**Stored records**
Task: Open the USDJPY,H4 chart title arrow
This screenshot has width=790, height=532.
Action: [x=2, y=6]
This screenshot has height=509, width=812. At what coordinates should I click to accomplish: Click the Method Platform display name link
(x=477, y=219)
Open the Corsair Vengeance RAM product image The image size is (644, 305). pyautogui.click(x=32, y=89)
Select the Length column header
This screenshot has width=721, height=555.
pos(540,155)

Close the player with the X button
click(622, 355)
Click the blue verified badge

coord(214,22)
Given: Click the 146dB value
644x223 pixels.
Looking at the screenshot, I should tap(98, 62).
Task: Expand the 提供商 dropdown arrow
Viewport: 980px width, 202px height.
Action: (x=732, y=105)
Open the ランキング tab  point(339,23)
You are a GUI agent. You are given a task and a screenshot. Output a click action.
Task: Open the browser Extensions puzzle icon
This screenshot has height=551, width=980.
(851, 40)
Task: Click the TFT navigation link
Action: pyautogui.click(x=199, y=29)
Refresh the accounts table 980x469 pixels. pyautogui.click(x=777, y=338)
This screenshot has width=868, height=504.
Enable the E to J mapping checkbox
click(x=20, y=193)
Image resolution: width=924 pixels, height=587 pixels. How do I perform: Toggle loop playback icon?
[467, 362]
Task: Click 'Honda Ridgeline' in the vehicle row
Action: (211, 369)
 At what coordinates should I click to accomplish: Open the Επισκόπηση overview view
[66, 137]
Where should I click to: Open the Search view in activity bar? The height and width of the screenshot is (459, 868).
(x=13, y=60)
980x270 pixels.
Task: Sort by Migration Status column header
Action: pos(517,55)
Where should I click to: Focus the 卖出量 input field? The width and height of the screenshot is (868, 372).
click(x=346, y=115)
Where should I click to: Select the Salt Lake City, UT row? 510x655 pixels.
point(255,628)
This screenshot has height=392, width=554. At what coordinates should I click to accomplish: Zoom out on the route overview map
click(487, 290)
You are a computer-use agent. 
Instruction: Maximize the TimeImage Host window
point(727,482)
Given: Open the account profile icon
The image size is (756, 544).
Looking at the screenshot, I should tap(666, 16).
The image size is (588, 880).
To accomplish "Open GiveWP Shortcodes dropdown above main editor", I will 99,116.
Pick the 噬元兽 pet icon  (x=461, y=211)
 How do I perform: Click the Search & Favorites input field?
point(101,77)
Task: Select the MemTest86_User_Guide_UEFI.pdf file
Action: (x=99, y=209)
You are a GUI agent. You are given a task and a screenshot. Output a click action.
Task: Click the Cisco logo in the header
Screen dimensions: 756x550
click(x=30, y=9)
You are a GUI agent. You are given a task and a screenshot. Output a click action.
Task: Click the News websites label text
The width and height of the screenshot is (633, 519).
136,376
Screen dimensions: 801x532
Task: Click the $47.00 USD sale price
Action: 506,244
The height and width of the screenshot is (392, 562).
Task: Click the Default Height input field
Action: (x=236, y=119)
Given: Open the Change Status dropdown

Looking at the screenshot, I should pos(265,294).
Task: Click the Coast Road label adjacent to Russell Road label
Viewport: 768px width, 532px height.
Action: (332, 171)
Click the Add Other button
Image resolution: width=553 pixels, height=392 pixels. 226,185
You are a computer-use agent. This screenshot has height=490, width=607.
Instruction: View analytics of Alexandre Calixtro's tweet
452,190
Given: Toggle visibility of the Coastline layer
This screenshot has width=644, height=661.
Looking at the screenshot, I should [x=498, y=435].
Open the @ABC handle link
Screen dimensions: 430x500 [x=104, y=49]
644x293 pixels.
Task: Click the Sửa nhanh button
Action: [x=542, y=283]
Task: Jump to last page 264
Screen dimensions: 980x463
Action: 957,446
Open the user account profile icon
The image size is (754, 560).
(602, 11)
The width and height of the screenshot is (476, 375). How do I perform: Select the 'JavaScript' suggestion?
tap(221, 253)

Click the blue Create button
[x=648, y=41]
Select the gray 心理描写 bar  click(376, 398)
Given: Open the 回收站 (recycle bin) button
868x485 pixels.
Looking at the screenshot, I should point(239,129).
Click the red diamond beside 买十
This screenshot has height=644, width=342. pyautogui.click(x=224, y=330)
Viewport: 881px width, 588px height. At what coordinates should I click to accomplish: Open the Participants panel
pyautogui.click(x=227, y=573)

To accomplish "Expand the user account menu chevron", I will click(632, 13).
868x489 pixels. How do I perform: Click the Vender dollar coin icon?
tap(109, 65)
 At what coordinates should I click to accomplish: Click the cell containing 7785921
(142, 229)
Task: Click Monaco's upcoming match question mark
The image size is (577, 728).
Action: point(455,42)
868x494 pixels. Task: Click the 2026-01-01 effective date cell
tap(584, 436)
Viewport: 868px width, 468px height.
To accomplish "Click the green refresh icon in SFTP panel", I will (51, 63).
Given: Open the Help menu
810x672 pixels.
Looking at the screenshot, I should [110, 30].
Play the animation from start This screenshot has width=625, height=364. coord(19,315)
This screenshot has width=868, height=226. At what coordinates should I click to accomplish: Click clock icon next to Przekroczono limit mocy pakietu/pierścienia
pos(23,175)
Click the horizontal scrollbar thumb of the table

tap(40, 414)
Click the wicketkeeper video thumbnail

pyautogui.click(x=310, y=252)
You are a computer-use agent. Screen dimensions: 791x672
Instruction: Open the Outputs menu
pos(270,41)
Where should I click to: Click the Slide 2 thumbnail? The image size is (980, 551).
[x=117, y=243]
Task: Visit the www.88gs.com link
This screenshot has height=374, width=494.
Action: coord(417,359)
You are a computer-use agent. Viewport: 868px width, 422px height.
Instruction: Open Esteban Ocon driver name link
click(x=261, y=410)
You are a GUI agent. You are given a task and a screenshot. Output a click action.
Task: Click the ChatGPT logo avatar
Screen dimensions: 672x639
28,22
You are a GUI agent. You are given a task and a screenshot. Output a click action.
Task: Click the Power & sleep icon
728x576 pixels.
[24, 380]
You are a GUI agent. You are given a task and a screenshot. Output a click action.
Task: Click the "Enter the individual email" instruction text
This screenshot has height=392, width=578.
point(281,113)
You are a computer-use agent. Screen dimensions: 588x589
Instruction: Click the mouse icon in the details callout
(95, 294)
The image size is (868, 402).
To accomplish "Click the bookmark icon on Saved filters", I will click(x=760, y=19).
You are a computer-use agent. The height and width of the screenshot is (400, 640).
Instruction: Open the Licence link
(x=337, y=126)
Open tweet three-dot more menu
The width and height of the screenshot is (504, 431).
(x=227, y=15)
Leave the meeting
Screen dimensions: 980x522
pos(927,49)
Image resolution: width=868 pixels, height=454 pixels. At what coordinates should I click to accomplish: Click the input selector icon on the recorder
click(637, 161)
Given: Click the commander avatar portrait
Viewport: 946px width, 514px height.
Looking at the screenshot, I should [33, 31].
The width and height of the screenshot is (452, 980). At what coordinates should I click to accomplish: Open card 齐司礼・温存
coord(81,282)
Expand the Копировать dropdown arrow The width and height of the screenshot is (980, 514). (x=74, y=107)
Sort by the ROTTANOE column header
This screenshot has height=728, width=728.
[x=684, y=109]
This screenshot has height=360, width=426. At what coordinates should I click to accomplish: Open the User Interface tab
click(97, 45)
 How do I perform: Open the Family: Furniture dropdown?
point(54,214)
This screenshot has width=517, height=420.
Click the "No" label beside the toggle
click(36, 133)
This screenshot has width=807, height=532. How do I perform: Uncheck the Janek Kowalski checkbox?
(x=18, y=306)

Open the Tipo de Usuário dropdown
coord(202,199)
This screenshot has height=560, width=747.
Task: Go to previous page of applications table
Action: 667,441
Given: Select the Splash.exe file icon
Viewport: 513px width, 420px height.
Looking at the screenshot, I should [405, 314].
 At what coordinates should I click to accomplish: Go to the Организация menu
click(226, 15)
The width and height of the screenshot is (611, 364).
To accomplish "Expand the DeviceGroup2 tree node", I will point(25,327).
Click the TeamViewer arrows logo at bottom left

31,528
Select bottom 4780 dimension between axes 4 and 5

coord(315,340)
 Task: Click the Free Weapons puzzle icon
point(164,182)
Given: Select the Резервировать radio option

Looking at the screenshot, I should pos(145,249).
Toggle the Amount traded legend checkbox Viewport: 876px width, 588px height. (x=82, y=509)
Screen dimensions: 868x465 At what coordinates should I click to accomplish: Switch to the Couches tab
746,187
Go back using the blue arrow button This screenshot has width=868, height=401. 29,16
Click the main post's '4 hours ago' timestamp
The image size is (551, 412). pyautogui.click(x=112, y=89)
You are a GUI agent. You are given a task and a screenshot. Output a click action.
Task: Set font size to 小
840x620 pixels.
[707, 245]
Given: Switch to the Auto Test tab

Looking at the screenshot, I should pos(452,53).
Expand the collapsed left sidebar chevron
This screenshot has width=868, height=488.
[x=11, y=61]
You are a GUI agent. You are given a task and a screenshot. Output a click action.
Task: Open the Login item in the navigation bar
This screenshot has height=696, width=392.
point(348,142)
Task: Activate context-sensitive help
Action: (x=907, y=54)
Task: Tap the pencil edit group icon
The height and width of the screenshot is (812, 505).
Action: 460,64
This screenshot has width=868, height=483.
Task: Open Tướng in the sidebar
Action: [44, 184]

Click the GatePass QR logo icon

**What you should do**
Return each line from the entries above that includes "avatar".

**Exercise response**
Task: Click the ChatGPT logo avatar
Given: Click the commander avatar portrait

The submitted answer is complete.